Banda de Ipanema arrasta foliões e exalta tradição no Carnaval do Rio
A Banda de Ipanema Carnaval Rio 2026 voltou a ocupar as ruas do bairro neste sábado (14) e reafirmou sua identidade como um dos blocos mais tradicionais do carnaval carioca. Sem trio elétrico e sem carros de som, o cortejo reuniu centenas de foliões embalados apenas por instrumentos de sopro e percussão, marca registrada desde a fundação do bloco.
A concentração começou às 15h, na Rua Gomes Carneiro, e o desfile seguiu em clima de celebração da memória cultural do Rio. Nesta edição, a Banda de Ipanema escolheu homenagear dois nomes centrais da cultura brasileira: o escritor e jornalista Ruy Castro, integrante da Academia Brasileira de Letras, e Tia Surica, matriarca da Portela.

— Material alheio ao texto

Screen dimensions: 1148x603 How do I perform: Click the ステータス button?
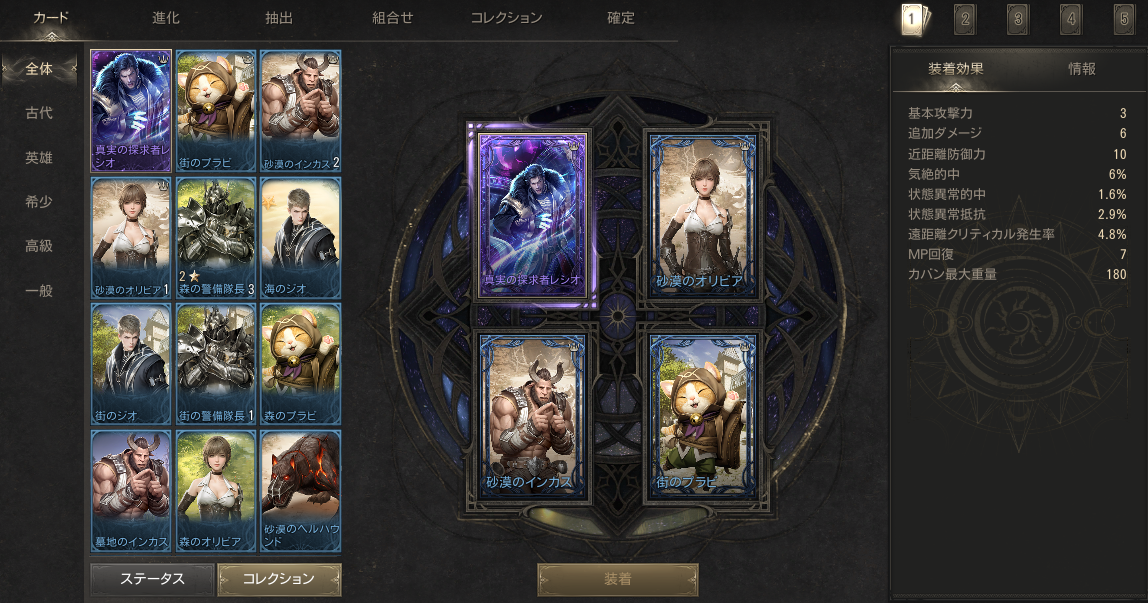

O repertório percorreu marchinhas clássicas, sambas, frevos e bossa nova. O desfile reforçou o papel histórico da Banda de Ipanema na preservação do carnaval de rua, longe dos megablocos e da lógica comercial.

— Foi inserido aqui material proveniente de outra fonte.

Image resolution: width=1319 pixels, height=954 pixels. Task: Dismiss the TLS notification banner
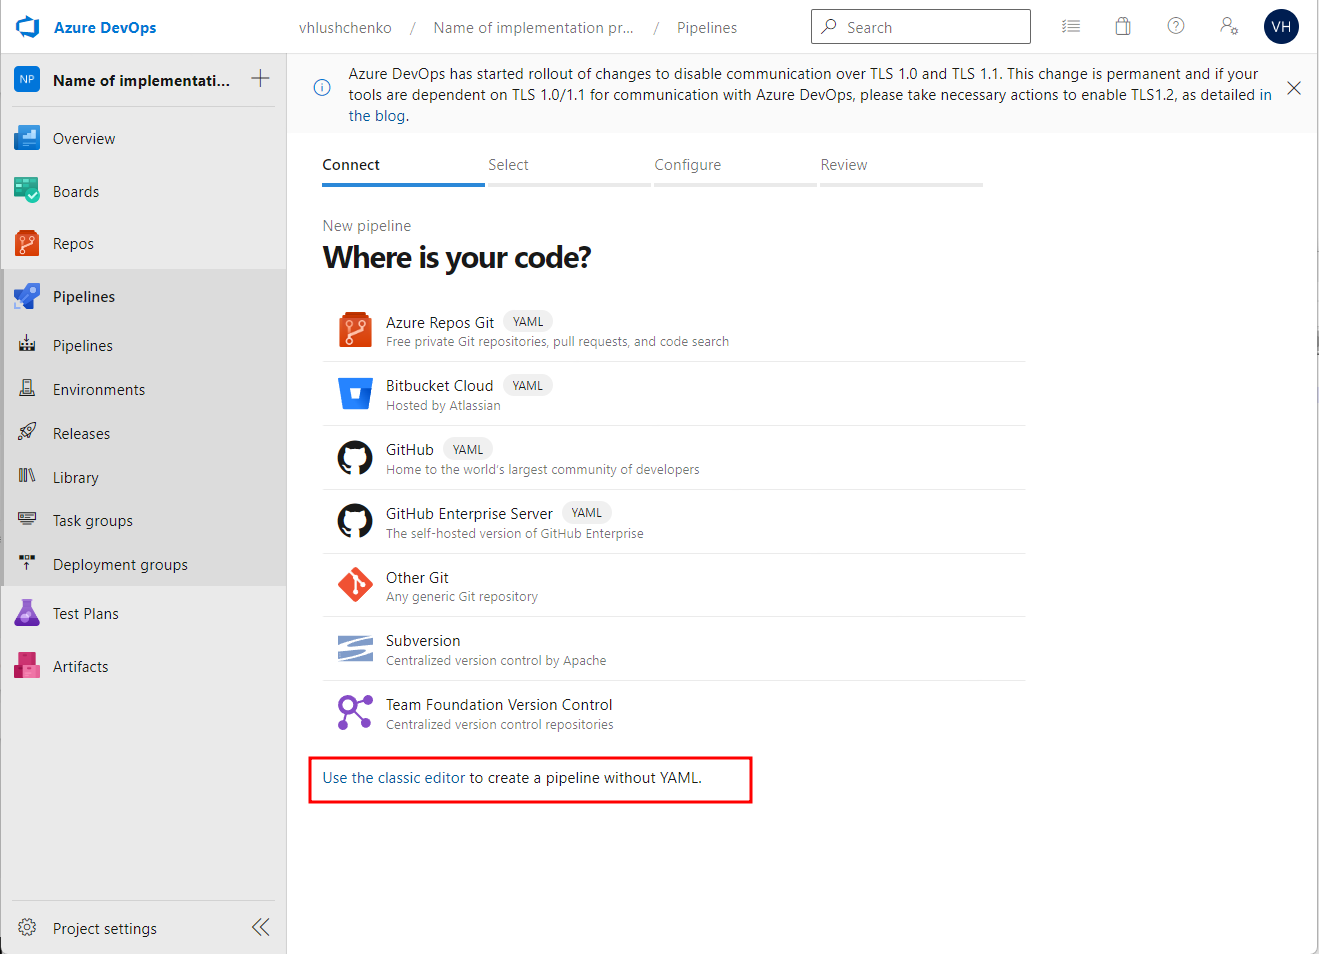pos(1293,88)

Tradição sem trio elétrico segue como marca do bloco
Criada nos anos 1960, a Banda de Ipanema mantém o formato que a consagrou. A ausência de carros de som aproxima músicos e foliões, cria uma experiência coletiva e preserva a essência do carnaval popular.

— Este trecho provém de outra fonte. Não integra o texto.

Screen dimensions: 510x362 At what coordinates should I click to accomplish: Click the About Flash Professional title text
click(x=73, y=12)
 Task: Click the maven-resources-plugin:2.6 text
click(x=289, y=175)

A organização confirmou que o bloco volta às ruas na próxima terça-feira (17), novamente com concentração às 15h, no mesmo ponto do desfile deste sábado.
Outros blocos históricos movimentam o sábado de Carnaval
Além da Banda de Ipanema, outros blocos tradicionais também tomaram conta das ruas do Rio. No Centro, o Cordão da Bola Preta reuniu cerca de 500 mil pessoas e manteve o formato de orquestra de sopros, com marchinhas que atravessam gerações.
No Aterro do Flamengo, o Amigos da Onça levou um enredo voltado à preservação ambiental. O Escangalha apostou em sambas-enredo históricos no Jardim Botânico.
Na Zona Norte, o Terreirada misturou ritmos do Norte e Nordeste, enquanto o Céu na Terra voltou a animar as ladeiras de Santa Teresa.
O sábado reforçou o carnaval de rua como espaço de tradição, diversidade cultural e encontro entre gerações na cidade.